------ Supplied material
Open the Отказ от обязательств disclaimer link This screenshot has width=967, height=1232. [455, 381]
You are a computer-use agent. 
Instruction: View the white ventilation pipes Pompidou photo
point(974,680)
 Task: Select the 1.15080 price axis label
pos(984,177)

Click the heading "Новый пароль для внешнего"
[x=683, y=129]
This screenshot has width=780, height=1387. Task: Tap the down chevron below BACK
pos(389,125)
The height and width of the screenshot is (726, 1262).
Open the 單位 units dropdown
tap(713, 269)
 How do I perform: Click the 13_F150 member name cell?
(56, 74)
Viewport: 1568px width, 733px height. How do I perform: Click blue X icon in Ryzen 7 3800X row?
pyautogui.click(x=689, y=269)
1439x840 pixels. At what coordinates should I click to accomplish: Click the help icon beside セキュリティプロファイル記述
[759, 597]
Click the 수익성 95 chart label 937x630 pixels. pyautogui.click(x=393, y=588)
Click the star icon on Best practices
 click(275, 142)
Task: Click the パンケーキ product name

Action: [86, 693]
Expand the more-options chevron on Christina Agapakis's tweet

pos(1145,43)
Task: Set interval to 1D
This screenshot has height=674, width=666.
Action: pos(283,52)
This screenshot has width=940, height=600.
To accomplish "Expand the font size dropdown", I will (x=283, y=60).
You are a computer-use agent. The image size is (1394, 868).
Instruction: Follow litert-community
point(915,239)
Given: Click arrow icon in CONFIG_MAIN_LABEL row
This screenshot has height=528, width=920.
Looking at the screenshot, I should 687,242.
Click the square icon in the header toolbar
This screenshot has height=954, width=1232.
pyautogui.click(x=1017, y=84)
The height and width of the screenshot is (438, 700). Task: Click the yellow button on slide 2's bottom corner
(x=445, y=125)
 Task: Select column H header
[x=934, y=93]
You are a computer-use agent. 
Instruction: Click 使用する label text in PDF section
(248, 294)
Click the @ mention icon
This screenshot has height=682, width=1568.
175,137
------------
## Written exercise
Rewrite the data above as a numbered list, leaving out blank lines, beginning at the line that contains "How do I perform: Click the" and stopping after the line that contains "pyautogui.click(x=1017, y=84)".

## Final answer
1.  How do I perform: Click the 13_F150 member name cell?
2. (56, 74)
3. Viewport: 1568px width, 733px height. How do I perform: Click blue X icon in Ryzen 7 3800X row?
4. pyautogui.click(x=689, y=269)
5. 1439x840 pixels. At what coordinates should I click to accomplish: Click the help icon beside セキュリティプロファイル記述
6. [759, 597]
7. Click the 수익성 95 chart label 937x630 pixels. pyautogui.click(x=393, y=588)
8. Click the star icon on Best practices
9.  click(275, 142)
10. Task: Click the パンケーキ product name
11. Action: [86, 693]
12. Expand the more-options chevron on Christina Agapakis's tweet
13. pos(1145,43)
14. Task: Set interval to 1D
15. This screenshot has height=674, width=666.
16. Action: pos(283,52)
17. This screenshot has width=940, height=600.
18. To accomplish "Expand the font size dropdown", I will (x=283, y=60).
19. You are a computer-use agent. The image size is (1394, 868).
20. Instruction: Follow litert-community
21. point(915,239)
22. Given: Click arrow icon in CONFIG_MAIN_LABEL row
23. This screenshot has height=528, width=920.
24. Looking at the screenshot, I should 687,242.
25. Click the square icon in the header toolbar
26. This screenshot has height=954, width=1232.
27. pyautogui.click(x=1017, y=84)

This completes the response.